Il solo fatto che una frase come questa sia stata scritta, sia stata immediatamente ripresa dal Web e sia diventata il titolo di un giornale a diffusione mondiale dovrebbe farci riflettere. Prima di tutto, c'è da chiedersi se sia stata dettata da una intempestiva emotività. Non sappiamo se Merabet fosse stato espressamente distaccato a protezione del settimanale Charlie Hebdo, a differenza di Franck Brisolaro. Probabilmente, sentendo gli spari e vedendo due uomini armati la sua reazione più logica e immediata è stata quella di affrontarli. Non sapremo mai se si fosse reso conto che quei due uomini avevano attaccato proprio quel giornale. In ogni caso è stato davvero un eroe perché non ha esitato a ingaggiare un combattimento impari contro avversari ben più armati. Ma da qui a dire che è morto per autorizzare altri a mettere in ridicolo la sua fede, perdonatemi, ce ne corre, e molto.

Questo vuol dire che se Merabet si fosse reso conto che stavano sterminando la redazione del Charlie Hebdo avrebbe dovuto guardare dall'altra parte? Certamente no, ed è qui che si tocca il cuore del problema, il motivo vero per cui i giornalisti del settimanale andavano protetti anche a costo della vita.

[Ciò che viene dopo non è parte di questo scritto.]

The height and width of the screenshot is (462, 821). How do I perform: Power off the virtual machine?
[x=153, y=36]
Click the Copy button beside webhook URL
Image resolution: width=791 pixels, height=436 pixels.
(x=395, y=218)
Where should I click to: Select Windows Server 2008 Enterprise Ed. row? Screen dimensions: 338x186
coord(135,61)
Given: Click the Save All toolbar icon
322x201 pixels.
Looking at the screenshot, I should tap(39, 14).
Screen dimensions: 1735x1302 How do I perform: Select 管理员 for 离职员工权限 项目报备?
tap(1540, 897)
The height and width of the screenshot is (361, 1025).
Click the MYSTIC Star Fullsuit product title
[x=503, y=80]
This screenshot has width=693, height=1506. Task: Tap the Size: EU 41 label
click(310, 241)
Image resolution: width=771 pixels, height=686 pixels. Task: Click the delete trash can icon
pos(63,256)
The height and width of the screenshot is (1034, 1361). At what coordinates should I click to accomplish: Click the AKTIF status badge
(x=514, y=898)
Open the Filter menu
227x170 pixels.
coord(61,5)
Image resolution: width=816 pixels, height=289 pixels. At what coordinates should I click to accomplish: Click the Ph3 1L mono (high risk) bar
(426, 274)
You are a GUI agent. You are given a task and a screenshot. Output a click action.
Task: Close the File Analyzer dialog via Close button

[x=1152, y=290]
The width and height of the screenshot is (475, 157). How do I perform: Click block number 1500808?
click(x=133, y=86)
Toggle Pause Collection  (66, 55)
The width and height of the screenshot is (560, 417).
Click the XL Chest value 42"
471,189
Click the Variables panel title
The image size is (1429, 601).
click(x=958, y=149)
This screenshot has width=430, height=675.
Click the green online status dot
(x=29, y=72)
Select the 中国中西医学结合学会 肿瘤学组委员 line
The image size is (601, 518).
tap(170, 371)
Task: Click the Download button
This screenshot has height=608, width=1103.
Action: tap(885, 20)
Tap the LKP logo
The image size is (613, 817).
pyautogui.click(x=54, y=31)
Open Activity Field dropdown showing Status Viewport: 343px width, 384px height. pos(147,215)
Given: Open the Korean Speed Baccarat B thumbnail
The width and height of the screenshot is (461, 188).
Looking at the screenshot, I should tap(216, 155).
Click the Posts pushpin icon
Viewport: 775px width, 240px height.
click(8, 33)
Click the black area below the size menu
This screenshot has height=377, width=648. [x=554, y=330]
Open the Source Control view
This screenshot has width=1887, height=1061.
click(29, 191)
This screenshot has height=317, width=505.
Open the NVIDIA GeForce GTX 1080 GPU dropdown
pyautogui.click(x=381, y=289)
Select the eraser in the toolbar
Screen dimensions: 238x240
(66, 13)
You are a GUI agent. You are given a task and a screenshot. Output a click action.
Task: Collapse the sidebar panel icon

Immaginiamo che al posto di quel poliziotto fossi stato io, cristiano cattolico, perfettamente al corrente delle sconcezze, delle bestemmie e delle volgarità contro la Madonna, Cristo e la mia religione, spesso senza un briciolo di intelligenza o di vero humor, che erano il pane quotidiano di quei giornalisti "illuminati". Non avrei difeso il loro diritto di bestemmiare, da cristiano li avrei difesi semplicemente perché erano esseri umani, creature come me, in cui Dio spera fino all'ultimo istante della vita come mi auguro speri nella mia.

Questo, e non altro, era il motivo per difenderli. Custodire la loro vita, non la loro libertà di bestemmiare. Che tollerare le beffe alla propria fede sia considerato una virtù è il peggior sintomo del relativismo in cui siamo caduti, insulto grave alla memoria di un poliziotto valoroso come Hamed Merabet.

Giovanni Romano

domenica 4 gennaio 2015

Una domanda su "Coraline"

Come mai nel film Coraline sono i cattivi, gli pseudo-genitori coi bottoni al posto degli occhi, quelli che a tavola recitano la preghiera, mentre i buoni (Coraline compresa) usano gli amuleti, leggono il futuro nelle foglie del tè e usano la bacchetta del rabdomante?

Non è questo un modo abbastanza grossolano di attaccare la preghiera (quella cristiana, ça va sans dire), e di diffondere la superstizione?

E questo sarebbe il mondo adulto ed emancipato dal cristianesimo?